Comme nous le disait souvent ma grand-mère : "Mets tout ton cœur et toute ton attention !" Je trouve que cette phrase est parfaite pour la réalisation des macarons parisiens. On essaie d'avoir une atmosphère environnante sèche jusqu'à la fin de la cuisson. On se concentre et on ne fait rien d'autre pendant la préparation.
Le Macaron est une recette qui possède un lexique propre et technique. Dans ce cas présent, nous parlons de "Clarifier des œufs". En cuisine, il s’agit "tout simplement" du fait de séparer le blanc du jaune de l’œuf.
Voilà le terme le plus connu et le plus technique à assimiler dans la recette des coques de macarons, c’est le fait de macaronner la préparation. C’est l’étape la plus cruciale pour réussir vos macarons. Une fois que tous les ingrédients de la recette sont incorporés, il faut travailler énergiquement la préparation à l’aide d’une maryse (ou d’une corne selon les goûts), afin d’assouplir la pâte. Elle doit devenir lisse et brillante au final.
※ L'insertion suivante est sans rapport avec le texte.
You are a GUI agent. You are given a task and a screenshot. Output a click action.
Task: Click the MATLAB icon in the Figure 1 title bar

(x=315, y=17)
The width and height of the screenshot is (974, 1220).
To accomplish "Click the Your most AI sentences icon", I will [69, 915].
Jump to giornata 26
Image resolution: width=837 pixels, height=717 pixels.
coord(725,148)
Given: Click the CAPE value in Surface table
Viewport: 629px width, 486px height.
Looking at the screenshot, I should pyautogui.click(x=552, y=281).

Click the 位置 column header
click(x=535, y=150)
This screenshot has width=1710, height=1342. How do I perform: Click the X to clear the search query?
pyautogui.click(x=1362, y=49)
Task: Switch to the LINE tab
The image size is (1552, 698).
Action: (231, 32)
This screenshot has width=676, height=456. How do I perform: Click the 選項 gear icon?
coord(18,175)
Pour ce faire, partez du centre au fond du bol avec votre maryse et remontez vers le haut en écrasant la préparation contre les parois du bol (du bas au centre en haut sur les côtés donc), tout en tournant le bol en même temps. Il faut éviter un maximum l’incorporation d’air, donc ne soulevez pas trop la préparation en mélangeant. Il s’agit du rendu visuel que l’on obtient en soulevant une préparation à l’aide d’un outil (une spatule, une maryse etc.). C’est ce rendu que l’on souhaite si on fait des macarons individuels.
Par contre, si vous souhaitez faire un macaron "géant" (que vous allez donc pocher en spirale pour avoir un grand diamètre), il vaut mieux s’arrêter avant d’obtenir le ruban qui s’obtient avec une préparation assez souple.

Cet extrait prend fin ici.